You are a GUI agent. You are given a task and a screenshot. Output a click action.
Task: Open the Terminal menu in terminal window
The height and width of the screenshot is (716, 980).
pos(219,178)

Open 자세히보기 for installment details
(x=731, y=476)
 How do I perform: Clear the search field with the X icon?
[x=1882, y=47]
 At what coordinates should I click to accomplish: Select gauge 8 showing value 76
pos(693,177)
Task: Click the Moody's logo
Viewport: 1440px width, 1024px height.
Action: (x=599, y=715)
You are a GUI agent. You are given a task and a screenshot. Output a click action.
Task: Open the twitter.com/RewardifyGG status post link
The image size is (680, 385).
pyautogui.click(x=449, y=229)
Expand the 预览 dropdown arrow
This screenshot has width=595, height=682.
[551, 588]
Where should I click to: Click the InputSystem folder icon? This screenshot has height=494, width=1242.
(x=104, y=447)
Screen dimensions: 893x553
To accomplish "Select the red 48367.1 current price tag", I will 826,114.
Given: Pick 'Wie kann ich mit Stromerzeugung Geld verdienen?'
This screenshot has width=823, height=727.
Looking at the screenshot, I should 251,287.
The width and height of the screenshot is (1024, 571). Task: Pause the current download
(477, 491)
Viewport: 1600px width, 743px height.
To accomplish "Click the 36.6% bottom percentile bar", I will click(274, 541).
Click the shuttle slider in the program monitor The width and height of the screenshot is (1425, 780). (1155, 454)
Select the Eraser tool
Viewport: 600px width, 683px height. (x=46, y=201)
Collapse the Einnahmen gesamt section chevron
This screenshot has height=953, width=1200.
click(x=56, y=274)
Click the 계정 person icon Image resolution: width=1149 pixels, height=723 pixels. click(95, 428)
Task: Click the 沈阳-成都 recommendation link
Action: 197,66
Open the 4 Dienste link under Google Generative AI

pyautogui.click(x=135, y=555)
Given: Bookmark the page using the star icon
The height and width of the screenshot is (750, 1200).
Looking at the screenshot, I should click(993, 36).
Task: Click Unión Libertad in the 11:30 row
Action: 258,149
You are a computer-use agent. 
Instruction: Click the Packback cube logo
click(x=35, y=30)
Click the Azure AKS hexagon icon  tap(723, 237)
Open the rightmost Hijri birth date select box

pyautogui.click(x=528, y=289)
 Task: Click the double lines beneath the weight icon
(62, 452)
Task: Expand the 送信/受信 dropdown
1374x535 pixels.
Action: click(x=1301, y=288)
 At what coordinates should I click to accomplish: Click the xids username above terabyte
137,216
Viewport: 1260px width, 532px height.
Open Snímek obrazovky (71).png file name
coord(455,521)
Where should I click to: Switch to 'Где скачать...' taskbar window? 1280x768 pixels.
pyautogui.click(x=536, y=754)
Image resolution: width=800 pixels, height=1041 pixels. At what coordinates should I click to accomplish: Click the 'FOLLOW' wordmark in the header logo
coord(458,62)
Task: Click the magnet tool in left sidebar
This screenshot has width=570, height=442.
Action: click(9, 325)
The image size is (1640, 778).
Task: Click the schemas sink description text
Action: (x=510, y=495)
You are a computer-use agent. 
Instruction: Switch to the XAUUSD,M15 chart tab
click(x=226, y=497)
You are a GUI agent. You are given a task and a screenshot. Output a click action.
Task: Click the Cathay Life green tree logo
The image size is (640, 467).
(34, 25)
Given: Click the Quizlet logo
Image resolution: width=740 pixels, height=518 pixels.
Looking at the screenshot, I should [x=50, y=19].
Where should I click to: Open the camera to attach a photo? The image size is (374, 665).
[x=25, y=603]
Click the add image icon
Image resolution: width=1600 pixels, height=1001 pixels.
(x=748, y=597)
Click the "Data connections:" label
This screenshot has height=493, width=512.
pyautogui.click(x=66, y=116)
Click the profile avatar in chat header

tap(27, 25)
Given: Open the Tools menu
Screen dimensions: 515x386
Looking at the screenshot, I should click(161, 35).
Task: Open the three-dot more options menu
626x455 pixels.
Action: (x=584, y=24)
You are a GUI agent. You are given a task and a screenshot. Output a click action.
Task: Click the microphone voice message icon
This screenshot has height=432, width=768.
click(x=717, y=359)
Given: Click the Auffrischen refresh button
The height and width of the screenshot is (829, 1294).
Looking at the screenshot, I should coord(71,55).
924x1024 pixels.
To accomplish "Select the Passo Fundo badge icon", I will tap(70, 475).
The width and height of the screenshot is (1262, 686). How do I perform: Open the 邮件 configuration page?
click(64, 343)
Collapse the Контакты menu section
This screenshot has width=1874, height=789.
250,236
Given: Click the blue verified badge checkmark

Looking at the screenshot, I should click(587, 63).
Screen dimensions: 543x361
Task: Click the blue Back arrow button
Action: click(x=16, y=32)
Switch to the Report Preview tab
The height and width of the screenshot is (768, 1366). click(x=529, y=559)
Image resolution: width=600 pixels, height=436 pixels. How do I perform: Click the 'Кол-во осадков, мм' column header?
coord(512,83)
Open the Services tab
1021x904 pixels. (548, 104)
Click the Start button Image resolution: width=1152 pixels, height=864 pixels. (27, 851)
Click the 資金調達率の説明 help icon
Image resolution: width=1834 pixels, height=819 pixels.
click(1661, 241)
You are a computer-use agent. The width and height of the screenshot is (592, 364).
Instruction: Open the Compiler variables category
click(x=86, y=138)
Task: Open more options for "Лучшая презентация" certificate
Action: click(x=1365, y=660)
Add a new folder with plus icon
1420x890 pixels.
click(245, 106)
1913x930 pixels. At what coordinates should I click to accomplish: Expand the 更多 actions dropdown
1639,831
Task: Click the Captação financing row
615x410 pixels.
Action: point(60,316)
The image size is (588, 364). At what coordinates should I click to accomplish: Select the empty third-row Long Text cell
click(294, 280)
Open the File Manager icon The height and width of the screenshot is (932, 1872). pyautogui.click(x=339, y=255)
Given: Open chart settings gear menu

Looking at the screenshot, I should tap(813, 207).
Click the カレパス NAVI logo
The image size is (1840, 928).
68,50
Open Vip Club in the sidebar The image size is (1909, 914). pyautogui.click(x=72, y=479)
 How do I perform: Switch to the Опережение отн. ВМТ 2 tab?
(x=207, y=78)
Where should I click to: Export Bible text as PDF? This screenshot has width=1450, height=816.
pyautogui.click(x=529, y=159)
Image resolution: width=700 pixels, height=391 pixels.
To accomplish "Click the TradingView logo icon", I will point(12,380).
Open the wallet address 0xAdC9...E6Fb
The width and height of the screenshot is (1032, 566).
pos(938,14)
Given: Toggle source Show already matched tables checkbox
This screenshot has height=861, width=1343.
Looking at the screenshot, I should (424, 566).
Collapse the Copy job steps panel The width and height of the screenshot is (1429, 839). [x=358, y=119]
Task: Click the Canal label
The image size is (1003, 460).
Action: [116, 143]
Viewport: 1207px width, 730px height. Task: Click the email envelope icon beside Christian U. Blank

### HOW TO COMPLETE THIS TASK
The material should be transcribed exactly, every line included.

### SOLUTION TO THIS TASK
You are a GUI agent. You are given a task and a screenshot. Output a click action.
Task: Open the Terminal menu in terminal window
The height and width of the screenshot is (716, 980).
pos(219,178)

Open 자세히보기 for installment details
(x=731, y=476)
 How do I perform: Clear the search field with the X icon?
[x=1882, y=47]
 At what coordinates should I click to accomplish: Select gauge 8 showing value 76
pos(693,177)
Task: Click the Moody's logo
Viewport: 1440px width, 1024px height.
Action: (x=599, y=715)
You are a GUI agent. You are given a task and a screenshot. Output a click action.
Task: Open the twitter.com/RewardifyGG status post link
The image size is (680, 385).
pyautogui.click(x=449, y=229)
Expand the 预览 dropdown arrow
This screenshot has width=595, height=682.
[551, 588]
Where should I click to: Click the InputSystem folder icon? This screenshot has height=494, width=1242.
(x=104, y=447)
Screen dimensions: 893x553
To accomplish "Select the red 48367.1 current price tag", I will 826,114.
Given: Pick 'Wie kann ich mit Stromerzeugung Geld verdienen?'
This screenshot has width=823, height=727.
Looking at the screenshot, I should 251,287.
The width and height of the screenshot is (1024, 571). Task: Pause the current download
(477, 491)
Viewport: 1600px width, 743px height.
To accomplish "Click the 36.6% bottom percentile bar", I will click(274, 541).
Click the shuttle slider in the program monitor The width and height of the screenshot is (1425, 780). (1155, 454)
Select the Eraser tool
Viewport: 600px width, 683px height. (x=46, y=201)
Collapse the Einnahmen gesamt section chevron
This screenshot has height=953, width=1200.
click(x=56, y=274)
Click the 계정 person icon Image resolution: width=1149 pixels, height=723 pixels. click(95, 428)
Task: Click the 沈阳-成都 recommendation link
Action: 197,66
Open the 4 Dienste link under Google Generative AI

pyautogui.click(x=135, y=555)
Given: Bookmark the page using the star icon
The height and width of the screenshot is (750, 1200).
Looking at the screenshot, I should click(993, 36).
Task: Click Unión Libertad in the 11:30 row
Action: 258,149
You are a computer-use agent. 
Instruction: Click the Packback cube logo
click(x=35, y=30)
Click the Azure AKS hexagon icon  tap(723, 237)
Open the rightmost Hijri birth date select box

pyautogui.click(x=528, y=289)
 Task: Click the double lines beneath the weight icon
(62, 452)
Task: Expand the 送信/受信 dropdown
1374x535 pixels.
Action: click(x=1301, y=288)
 At what coordinates should I click to accomplish: Click the xids username above terabyte
137,216
Viewport: 1260px width, 532px height.
Open Snímek obrazovky (71).png file name
coord(455,521)
Where should I click to: Switch to 'Где скачать...' taskbar window? 1280x768 pixels.
pyautogui.click(x=536, y=754)
Image resolution: width=800 pixels, height=1041 pixels. At what coordinates should I click to accomplish: Click the 'FOLLOW' wordmark in the header logo
coord(458,62)
Task: Click the magnet tool in left sidebar
This screenshot has width=570, height=442.
Action: click(9, 325)
The image size is (1640, 778).
Task: Click the schemas sink description text
Action: (x=510, y=495)
You are a computer-use agent. 
Instruction: Switch to the XAUUSD,M15 chart tab
click(x=226, y=497)
You are a GUI agent. You are given a task and a screenshot. Output a click action.
Task: Click the Cathay Life green tree logo
The image size is (640, 467).
(34, 25)
Given: Click the Quizlet logo
Image resolution: width=740 pixels, height=518 pixels.
Looking at the screenshot, I should [x=50, y=19].
Where should I click to: Open the camera to attach a photo? The image size is (374, 665).
[x=25, y=603]
Click the add image icon
Image resolution: width=1600 pixels, height=1001 pixels.
(x=748, y=597)
Click the "Data connections:" label
This screenshot has height=493, width=512.
pyautogui.click(x=66, y=116)
Click the profile avatar in chat header

tap(27, 25)
Given: Open the Tools menu
Screen dimensions: 515x386
Looking at the screenshot, I should click(161, 35).
Task: Open the three-dot more options menu
626x455 pixels.
Action: (x=584, y=24)
You are a GUI agent. You are given a task and a screenshot. Output a click action.
Task: Click the microphone voice message icon
This screenshot has height=432, width=768.
click(x=717, y=359)
Given: Click the Auffrischen refresh button
The height and width of the screenshot is (829, 1294).
Looking at the screenshot, I should coord(71,55).
924x1024 pixels.
To accomplish "Select the Passo Fundo badge icon", I will tap(70, 475).
The width and height of the screenshot is (1262, 686). How do I perform: Open the 邮件 configuration page?
click(64, 343)
Collapse the Контакты menu section
This screenshot has width=1874, height=789.
250,236
Given: Click the blue verified badge checkmark

Looking at the screenshot, I should click(587, 63).
Screen dimensions: 543x361
Task: Click the blue Back arrow button
Action: click(x=16, y=32)
Switch to the Report Preview tab
The height and width of the screenshot is (768, 1366). click(x=529, y=559)
Image resolution: width=600 pixels, height=436 pixels. How do I perform: Click the 'Кол-во осадков, мм' column header?
coord(512,83)
Open the Services tab
1021x904 pixels. (548, 104)
Click the Start button Image resolution: width=1152 pixels, height=864 pixels. (27, 851)
Click the 資金調達率の説明 help icon
Image resolution: width=1834 pixels, height=819 pixels.
click(1661, 241)
You are a computer-use agent. The width and height of the screenshot is (592, 364).
Instruction: Open the Compiler variables category
click(x=86, y=138)
Task: Open more options for "Лучшая презентация" certificate
Action: click(x=1365, y=660)
Add a new folder with plus icon
1420x890 pixels.
click(245, 106)
1913x930 pixels. At what coordinates should I click to accomplish: Expand the 更多 actions dropdown
1639,831
Task: Click the Captação financing row
615x410 pixels.
Action: point(60,316)
The image size is (588, 364). At what coordinates should I click to accomplish: Select the empty third-row Long Text cell
click(294, 280)
Open the File Manager icon The height and width of the screenshot is (932, 1872). pyautogui.click(x=339, y=255)
Given: Open chart settings gear menu

Looking at the screenshot, I should tap(813, 207).
Click the カレパス NAVI logo
The image size is (1840, 928).
68,50
Open Vip Club in the sidebar The image size is (1909, 914). pyautogui.click(x=72, y=479)
 How do I perform: Switch to the Опережение отн. ВМТ 2 tab?
(x=207, y=78)
Where should I click to: Export Bible text as PDF? This screenshot has width=1450, height=816.
pyautogui.click(x=529, y=159)
Image resolution: width=700 pixels, height=391 pixels.
To accomplish "Click the TradingView logo icon", I will point(12,380).
Open the wallet address 0xAdC9...E6Fb
The width and height of the screenshot is (1032, 566).
pos(938,14)
Given: Toggle source Show already matched tables checkbox
This screenshot has height=861, width=1343.
Looking at the screenshot, I should (424, 566).
Collapse the Copy job steps panel The width and height of the screenshot is (1429, 839). [x=358, y=119]
Task: Click the Canal label
The image size is (1003, 460).
Action: [116, 143]
Viewport: 1207px width, 730px height. Task: Click the email envelope icon beside Christian U. Blank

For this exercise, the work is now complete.